O presidente Luiz Inácio Lula da Silva (PT) voltou a atacar o chefe da diplomacia dos Estados Unidos, Marco Rubio, nesta sexta-feira (7), chamado o secretário de Estado de ‘antilatino-americano’. Em evento em São José dos Campos (SP) para divulgar os dados da queda do desmatamento no Brasil, o petista citou a crise diplomática que o país vive com o governo Donald Trump.
Falando sobre o uso que o governo Trump fez da destruição da Amazônia como justificativa para impor novas tarifas contra o Brasil, Lula disse: “Depois vou pedir para colocarem os números [de redução do desmatamento] de novo. Quero tirar uma fotografia para mandar para o Trump”, acrescentou Lula, afirmando que as reuniões que teve até hoje com o republicano foram muito boas.
“Agora, ele tem um cidadão que não gosta do Brasil, que não gosta da América Latina e que é um bolsonarista, que é o secretário de Estado, Marco Rubio”, prosseguiu o presidente. “Ele é um antilatino-americano, ou um latino-americano frustrado, porque ele foi embora de Cuba —o avô, o bisavô dele é de lá, mas ele nunca morou em Cuba, é de Miami.”

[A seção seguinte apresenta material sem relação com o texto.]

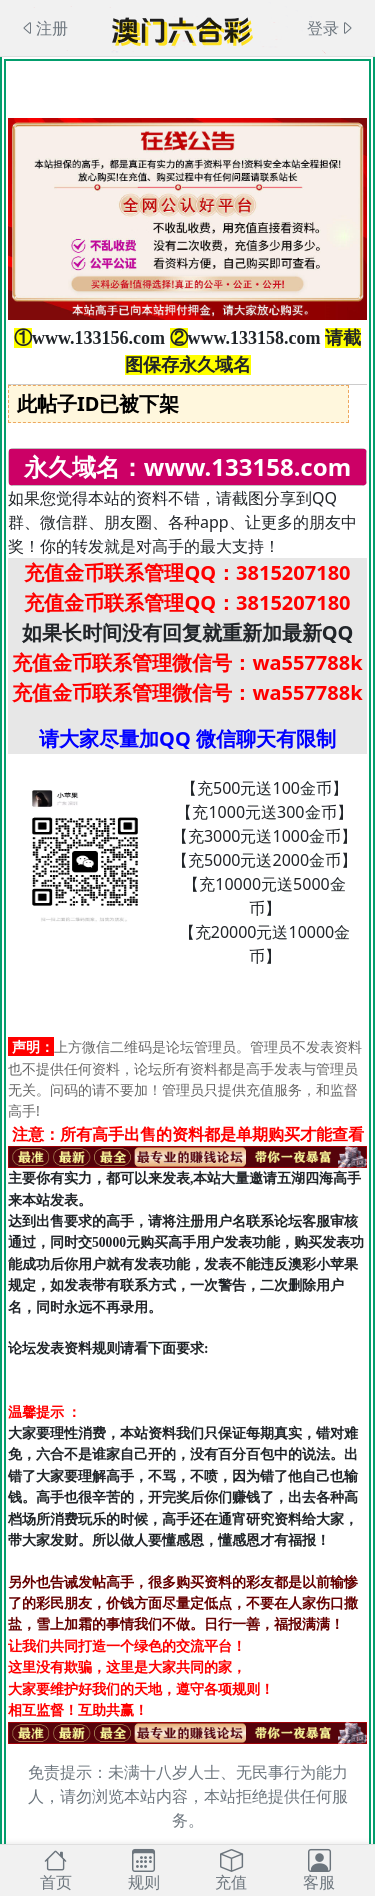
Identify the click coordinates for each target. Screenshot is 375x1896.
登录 (331, 28)
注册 (44, 28)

Na verdade, Rubio é filho de cubanos: seus pais imigraram para os EUA em 1956, poucos anos antes da chegada de Fidel Castro ao poder. Eles tentavam escapar da crise econômica que assolava a ilha nos últimos anos da ditadura de Fulgêncio Batista. Segundo o republicano, sua família não tinha posses —seu pai era garçom, e a mãe, caixa de supermercado.
Já o avô de Rubio fugiu do regime comunista em 1962. Ele entrou no território americano sem visto válido, foi preso e chegou a receber uma ordem de deportação que nunca foi cumprida. Em 1966, como todos os cubanos nos EUA na época, seu status imigratório foi legalizado pelo governo Lyndon Johnson, que abriu as portas do país para dissidentes e imigrantes que deixaram o país após a vitória de Fidel.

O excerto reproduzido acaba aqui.